Required action | All lines from the opening of the entries below through the line containing "Click the trustScore: 58/100 line" must be output exactly as they appear, with no other lines.
>>>
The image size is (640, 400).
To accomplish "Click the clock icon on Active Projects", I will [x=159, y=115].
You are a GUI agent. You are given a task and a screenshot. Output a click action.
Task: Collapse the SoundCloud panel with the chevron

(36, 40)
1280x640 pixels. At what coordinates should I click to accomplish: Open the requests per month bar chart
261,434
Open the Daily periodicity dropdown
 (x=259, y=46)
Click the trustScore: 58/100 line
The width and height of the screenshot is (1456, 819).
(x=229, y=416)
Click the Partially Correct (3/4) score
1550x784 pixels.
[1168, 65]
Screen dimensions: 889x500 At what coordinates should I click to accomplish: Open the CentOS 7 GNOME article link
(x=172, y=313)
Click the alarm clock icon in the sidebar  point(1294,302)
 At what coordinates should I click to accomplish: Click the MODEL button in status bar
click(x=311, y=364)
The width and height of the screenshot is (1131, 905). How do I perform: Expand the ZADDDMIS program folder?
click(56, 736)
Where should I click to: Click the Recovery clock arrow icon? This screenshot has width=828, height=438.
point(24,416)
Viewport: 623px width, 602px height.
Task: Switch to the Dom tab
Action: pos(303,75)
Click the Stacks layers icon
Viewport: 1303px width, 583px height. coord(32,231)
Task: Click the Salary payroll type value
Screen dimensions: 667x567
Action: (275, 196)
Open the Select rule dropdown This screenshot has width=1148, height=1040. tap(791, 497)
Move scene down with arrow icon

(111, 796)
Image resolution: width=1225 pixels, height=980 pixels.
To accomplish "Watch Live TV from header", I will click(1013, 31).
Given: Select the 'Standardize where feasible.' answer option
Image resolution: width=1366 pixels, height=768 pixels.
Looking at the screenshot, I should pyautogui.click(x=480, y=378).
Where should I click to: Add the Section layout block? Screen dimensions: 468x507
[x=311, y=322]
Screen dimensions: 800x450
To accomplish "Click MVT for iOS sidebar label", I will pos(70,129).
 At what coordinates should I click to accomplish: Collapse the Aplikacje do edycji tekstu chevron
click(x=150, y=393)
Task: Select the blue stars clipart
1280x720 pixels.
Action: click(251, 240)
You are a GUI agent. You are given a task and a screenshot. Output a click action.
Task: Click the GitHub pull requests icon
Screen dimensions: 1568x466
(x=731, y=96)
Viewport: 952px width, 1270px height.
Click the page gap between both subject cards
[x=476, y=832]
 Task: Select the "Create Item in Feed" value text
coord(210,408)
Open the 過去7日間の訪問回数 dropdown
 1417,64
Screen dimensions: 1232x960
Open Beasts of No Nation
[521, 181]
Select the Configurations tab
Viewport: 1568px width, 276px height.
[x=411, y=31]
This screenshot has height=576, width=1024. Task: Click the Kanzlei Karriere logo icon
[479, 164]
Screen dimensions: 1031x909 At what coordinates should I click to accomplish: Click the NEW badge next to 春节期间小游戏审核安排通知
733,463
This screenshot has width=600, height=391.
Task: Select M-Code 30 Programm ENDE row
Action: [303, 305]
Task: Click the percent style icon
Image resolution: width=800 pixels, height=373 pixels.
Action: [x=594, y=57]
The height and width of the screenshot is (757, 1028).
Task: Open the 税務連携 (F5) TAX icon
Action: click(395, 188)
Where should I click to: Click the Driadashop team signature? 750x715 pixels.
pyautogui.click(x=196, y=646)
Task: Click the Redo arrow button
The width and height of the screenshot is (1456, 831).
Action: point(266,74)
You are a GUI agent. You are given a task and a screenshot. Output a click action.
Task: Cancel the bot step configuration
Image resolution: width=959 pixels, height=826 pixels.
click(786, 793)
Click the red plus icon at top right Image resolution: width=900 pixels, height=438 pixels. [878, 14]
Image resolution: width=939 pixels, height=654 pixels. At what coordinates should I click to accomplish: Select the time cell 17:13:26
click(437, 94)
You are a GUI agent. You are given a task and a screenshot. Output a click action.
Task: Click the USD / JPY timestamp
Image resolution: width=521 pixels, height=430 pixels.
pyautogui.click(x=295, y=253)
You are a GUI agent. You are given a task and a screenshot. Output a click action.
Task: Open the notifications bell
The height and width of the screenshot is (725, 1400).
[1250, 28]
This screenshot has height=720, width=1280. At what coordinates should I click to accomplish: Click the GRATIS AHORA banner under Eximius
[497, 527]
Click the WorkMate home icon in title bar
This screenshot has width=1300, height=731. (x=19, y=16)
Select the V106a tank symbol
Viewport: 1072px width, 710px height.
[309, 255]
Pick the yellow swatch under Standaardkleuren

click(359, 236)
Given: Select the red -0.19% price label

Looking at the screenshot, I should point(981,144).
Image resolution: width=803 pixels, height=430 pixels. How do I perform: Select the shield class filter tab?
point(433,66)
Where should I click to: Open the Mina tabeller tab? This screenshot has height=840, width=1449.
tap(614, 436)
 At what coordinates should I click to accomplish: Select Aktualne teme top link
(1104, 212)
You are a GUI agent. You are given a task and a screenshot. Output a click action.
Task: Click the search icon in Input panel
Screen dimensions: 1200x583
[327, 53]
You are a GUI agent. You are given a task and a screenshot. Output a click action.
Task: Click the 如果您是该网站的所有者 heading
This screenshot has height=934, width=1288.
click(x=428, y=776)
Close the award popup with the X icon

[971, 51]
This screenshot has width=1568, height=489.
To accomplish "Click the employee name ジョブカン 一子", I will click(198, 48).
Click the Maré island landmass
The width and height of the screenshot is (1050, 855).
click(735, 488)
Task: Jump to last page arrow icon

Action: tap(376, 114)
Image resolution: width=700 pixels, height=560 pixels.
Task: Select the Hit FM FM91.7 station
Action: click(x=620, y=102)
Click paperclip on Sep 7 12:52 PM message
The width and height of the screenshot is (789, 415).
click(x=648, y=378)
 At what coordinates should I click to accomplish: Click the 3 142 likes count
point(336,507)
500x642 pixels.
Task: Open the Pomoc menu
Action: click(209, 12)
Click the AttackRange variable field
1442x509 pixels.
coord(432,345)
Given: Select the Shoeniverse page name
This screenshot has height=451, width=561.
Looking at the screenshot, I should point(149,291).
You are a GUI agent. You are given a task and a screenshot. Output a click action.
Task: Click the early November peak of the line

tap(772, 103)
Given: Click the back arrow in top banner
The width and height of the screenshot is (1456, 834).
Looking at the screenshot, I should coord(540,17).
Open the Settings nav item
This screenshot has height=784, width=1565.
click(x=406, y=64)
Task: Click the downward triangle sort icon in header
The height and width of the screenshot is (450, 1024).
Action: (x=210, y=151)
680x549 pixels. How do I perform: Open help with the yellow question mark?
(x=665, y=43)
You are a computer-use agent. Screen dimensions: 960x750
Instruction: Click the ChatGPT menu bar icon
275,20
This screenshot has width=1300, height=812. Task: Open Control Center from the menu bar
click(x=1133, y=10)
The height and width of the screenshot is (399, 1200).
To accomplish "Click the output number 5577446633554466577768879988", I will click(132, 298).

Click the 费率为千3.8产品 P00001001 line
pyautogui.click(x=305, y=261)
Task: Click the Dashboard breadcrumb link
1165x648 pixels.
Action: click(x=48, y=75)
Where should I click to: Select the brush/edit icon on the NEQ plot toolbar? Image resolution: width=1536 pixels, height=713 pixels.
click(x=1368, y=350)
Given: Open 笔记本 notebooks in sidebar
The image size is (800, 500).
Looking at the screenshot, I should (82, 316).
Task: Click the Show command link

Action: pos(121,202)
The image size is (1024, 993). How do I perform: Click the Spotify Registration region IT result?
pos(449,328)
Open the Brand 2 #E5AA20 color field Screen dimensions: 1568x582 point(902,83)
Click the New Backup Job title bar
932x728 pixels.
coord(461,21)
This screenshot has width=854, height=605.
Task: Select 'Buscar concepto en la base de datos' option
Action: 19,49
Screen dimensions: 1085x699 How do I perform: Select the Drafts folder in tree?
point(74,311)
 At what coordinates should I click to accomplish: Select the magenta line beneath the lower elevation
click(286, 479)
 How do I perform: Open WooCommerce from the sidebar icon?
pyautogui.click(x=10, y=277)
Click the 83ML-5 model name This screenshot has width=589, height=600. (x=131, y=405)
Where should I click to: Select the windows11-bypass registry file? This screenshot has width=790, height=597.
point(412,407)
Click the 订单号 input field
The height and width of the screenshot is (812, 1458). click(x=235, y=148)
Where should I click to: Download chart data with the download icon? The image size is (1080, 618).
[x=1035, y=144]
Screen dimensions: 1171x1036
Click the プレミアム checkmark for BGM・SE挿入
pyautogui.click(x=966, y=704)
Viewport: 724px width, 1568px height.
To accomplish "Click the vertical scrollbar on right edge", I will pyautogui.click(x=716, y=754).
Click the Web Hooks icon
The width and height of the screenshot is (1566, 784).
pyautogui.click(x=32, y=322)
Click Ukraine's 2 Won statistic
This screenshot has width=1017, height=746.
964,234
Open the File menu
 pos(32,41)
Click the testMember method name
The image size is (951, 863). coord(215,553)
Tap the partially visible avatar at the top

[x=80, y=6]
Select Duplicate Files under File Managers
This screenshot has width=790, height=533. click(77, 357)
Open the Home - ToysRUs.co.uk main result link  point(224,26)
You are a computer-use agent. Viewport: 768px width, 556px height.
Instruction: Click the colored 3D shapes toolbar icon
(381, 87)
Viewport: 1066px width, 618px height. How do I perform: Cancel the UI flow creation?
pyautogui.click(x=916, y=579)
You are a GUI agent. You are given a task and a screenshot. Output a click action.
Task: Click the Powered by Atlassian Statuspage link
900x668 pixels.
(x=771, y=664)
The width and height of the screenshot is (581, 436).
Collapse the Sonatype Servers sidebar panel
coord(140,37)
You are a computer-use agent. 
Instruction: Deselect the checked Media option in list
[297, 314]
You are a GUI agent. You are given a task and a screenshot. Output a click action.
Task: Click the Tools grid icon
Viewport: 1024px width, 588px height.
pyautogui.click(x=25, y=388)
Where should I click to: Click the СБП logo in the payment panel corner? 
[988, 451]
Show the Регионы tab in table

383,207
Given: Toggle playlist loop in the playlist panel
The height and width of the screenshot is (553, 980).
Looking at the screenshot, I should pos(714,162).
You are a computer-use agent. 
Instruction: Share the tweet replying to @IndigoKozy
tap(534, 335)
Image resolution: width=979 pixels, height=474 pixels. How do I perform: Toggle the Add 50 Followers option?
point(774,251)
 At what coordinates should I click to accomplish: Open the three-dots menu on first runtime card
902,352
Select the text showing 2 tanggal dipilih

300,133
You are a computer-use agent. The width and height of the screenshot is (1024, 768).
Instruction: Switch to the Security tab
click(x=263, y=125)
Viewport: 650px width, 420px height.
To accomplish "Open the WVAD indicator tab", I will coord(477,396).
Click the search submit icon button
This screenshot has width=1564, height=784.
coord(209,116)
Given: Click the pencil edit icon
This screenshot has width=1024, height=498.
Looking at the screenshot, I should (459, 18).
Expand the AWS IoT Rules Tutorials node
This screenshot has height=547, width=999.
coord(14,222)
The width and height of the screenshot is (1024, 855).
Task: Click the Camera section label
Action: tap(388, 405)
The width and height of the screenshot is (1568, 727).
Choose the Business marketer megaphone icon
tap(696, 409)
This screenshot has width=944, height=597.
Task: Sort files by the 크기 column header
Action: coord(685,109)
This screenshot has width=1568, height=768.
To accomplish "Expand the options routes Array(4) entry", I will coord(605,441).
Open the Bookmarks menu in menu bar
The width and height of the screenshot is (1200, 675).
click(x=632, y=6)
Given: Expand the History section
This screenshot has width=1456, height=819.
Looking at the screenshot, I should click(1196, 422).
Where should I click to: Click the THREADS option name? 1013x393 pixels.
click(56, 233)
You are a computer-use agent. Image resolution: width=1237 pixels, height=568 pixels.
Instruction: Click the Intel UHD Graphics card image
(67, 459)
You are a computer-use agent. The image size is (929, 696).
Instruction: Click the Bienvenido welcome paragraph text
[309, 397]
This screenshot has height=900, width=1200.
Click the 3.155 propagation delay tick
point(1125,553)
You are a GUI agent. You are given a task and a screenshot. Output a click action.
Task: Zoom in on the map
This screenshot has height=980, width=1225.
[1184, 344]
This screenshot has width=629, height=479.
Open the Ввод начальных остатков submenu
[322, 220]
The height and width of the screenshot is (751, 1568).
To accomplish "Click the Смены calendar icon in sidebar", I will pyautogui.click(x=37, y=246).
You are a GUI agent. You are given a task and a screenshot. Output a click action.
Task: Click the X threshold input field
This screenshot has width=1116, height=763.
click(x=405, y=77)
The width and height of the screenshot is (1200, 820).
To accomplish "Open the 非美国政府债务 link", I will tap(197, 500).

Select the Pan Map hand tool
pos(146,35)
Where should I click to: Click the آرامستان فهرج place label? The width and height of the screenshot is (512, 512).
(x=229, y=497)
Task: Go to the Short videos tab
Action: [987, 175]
<<<
Exercise result |
The image size is (640, 400).
To accomplish "Click the clock icon on Active Projects", I will [x=159, y=115].
You are a GUI agent. You are given a task and a screenshot. Output a click action.
Task: Collapse the SoundCloud panel with the chevron

(36, 40)
1280x640 pixels. At what coordinates should I click to accomplish: Open the requests per month bar chart
261,434
Open the Daily periodicity dropdown
 (x=259, y=46)
Click the trustScore: 58/100 line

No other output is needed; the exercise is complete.